Yes, maybe a lot worse.

I drove in silence for a while, looking at the saw grass and the sky: gold on blue. The saw grass, the way it showed currents of wind, reminded me of elephant grass, the twelve-foot-high grass of the Mekong River and around marshy Tonle Sap Lake, Cambodia.

Once Bobby and I hiked into a bamboo village, drawn by the amplified buzzing of what we thought might be hiving bees.

But no…

It was the sound of flies, fat iridescent green flies. Thousands of flies, millions of flies, a gray haze. All drawn to what had been hung on hooks to die at the center of that village…

Thinking about it, seeing it again but not wanting to see it, I said to Tomlinson, “If Bobby were alive today, and someone like Merlot hurt his wife or child, I think he would probably-” I stopped. Was there any way to exaggerate what Bobby was capable of doing?

No. Just as there was no way to communicate some of the atrocities we’d witnessed in the jungles of Southeast Asia.
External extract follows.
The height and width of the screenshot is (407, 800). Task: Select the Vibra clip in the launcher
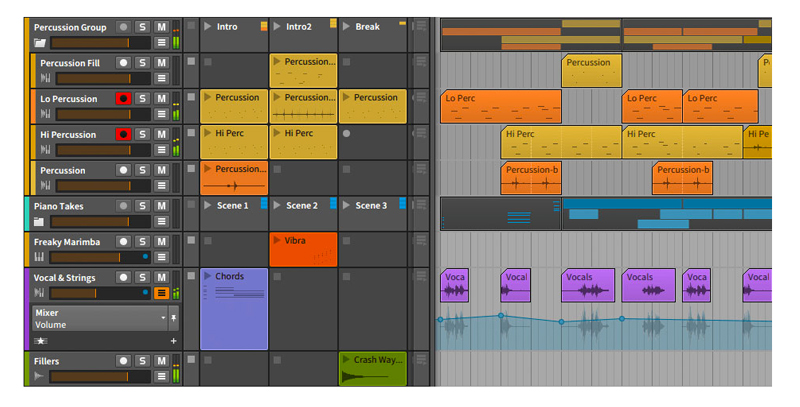pyautogui.click(x=303, y=249)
So why discuss it?

I, on the other hand, was far removed from that place and time, so I would handle it differently.

Right?

I would have to handle it differently.

I listened to Tomlinson say, “I wish I could go with you to Colombia, man. But tomorrow, Musashi gets here with my little girl. I’ve been looking forward to it for months.”

I told Tomlinson not to worry about it. If Merlot and Gail weren’t out cruising, it probably wouldn’t take me more than a couple of days to locate them. I had photographs. There weren’t that many marinas. And very, very few hugely fat gringos visited the land of cocaine, cartels and kidnappers. So I’d track down the boat, play it by ear. And tomorrow what I might do is ask Frank Calloway to go along with me.
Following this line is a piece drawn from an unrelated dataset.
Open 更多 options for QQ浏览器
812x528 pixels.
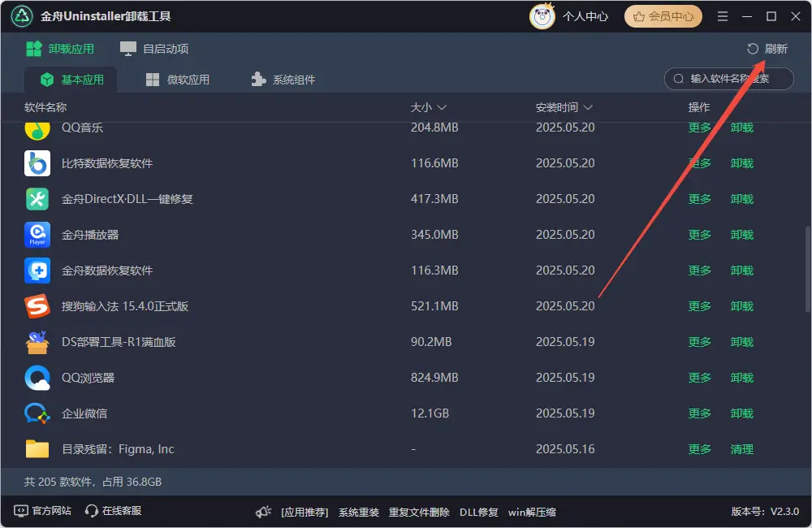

Tomlinson said, “You serious?”

Yeah, I told him, but first I had to meet the man, get a feel for how he’d handle himself on the road. A place like Colombia, you didn’t want a whiner tagging along, but I needed someone to vouch that I was on Gail’s side. Not Amanda, though. Not if I could talk her out of it. I’d had bad luck traveling with women in the past.

But Calloway, that was a different story. He should have a personal interest. Jackie Merlot had taken a lot of the man’s money.
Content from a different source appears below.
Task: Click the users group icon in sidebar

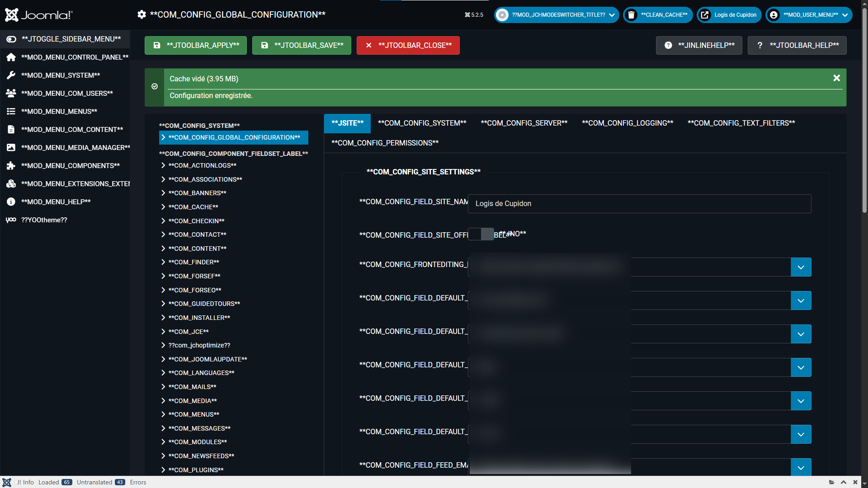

I made plane reservations that night from the phone in my little stilthouse cabin. I also spent nearly an hour calling old friends and former contacts around the U.S. as well as Nicaragua and Panama, trying to get a line on any mutual friends we might have in Colombia.

I knew there was a naval amphibious base on Cartagena Bay because I had billeted there years ago. But the people I had dealt with were long gone. So I called old friends and contacts and played the game of Hey, is what’s- his-name still doing this-or-that? And, When was the last time you saw…?

The more connections these prospective mutual friends had in Cartagena, the better.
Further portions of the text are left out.